A Multi-Rater Benchmark for Perineuronal Nets Detection and Counting in Fluorescence Microscopy Images

The experimental images in the dataset have been obtained from mouse brain tissue with the protocol summarized below: A mouse was transcardially perfused with PBS and then 4% paraformaldehyde (PFA, wt/vol, dissolved in 0.1 M phosphate buffer, pH 7.4). The brain was post-fixed overnight in PFA 4%, then transferred to 30% sucrose (w/vol), 0.05% sodium azide (wt/vol) solution, and finally stored at 4°C. 50-µm coronal slices were cut on a freezing microtome (Leica), and free-floating sections were processed for immunohistochemistry with the following protocol. Incubation 2h at RT in blocking solution (3% bovine serum albumin (BSA) in PSB); incubation O/N at 4°C with a PBS solution of Fluorescein Wisteria floribunda lectin (Biotinylated Wisteria floribunda lectin, Vector Laboratories (1:200); rinse in PBS (3x10 mins at RT); incubation for 2 h 30 min with a PBS solution of fluorescent streptavidin (Streptavidin Alexa Fluor 488 conjugate, Thermo Fisher Scientific, 1:400). Slices were then rinsed in PBS (3x10 mins) coverslipped in mounting medium (VECTASHIELD antifade mounting medium, Vector Laboratories, cat.no. H-100), and stored at 4°C until acquisition. Images were acquired using an ApoTome.2 microscope (Zeiss, Oberkochen, Germany) and a 10X objective. Full images for each slice resulted from the stitching of multiple tiles that were automatically acquired. A single Z-plane (manually corrected for non planar deformations) was used to image each section.
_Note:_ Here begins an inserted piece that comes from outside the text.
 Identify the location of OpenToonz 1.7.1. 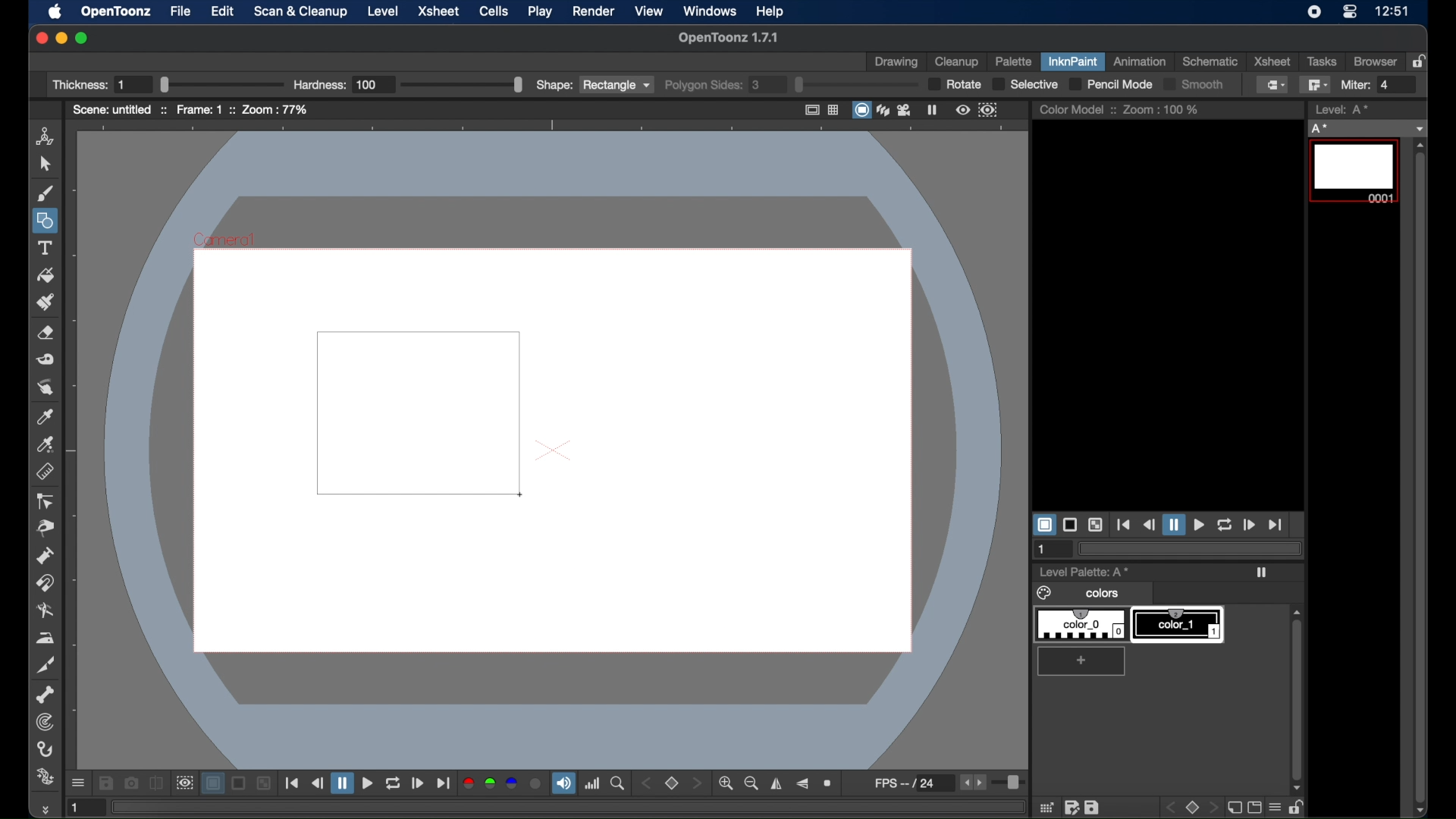
(728, 38).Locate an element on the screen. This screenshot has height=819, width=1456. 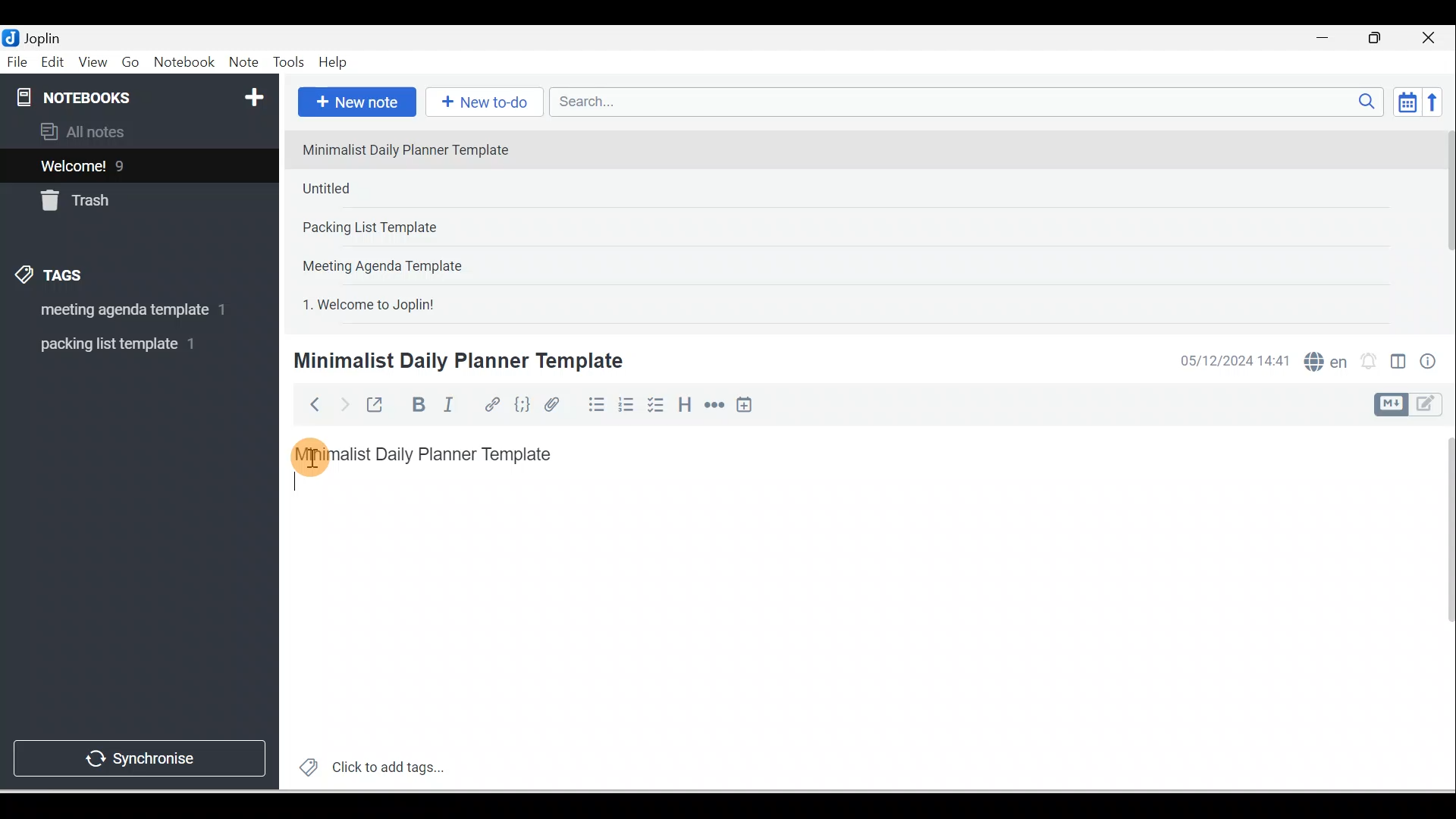
Forward is located at coordinates (343, 403).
Image acquisition parameters were set in order to avoid as much saturation as possible in the brightest slices and were kept constant for the acquisition of all the experimental images. A single (PNN-SR) or seven different (PNN-MR) raters manually annotated the (x-y) positions of all the PNN they could visually detect in the slices.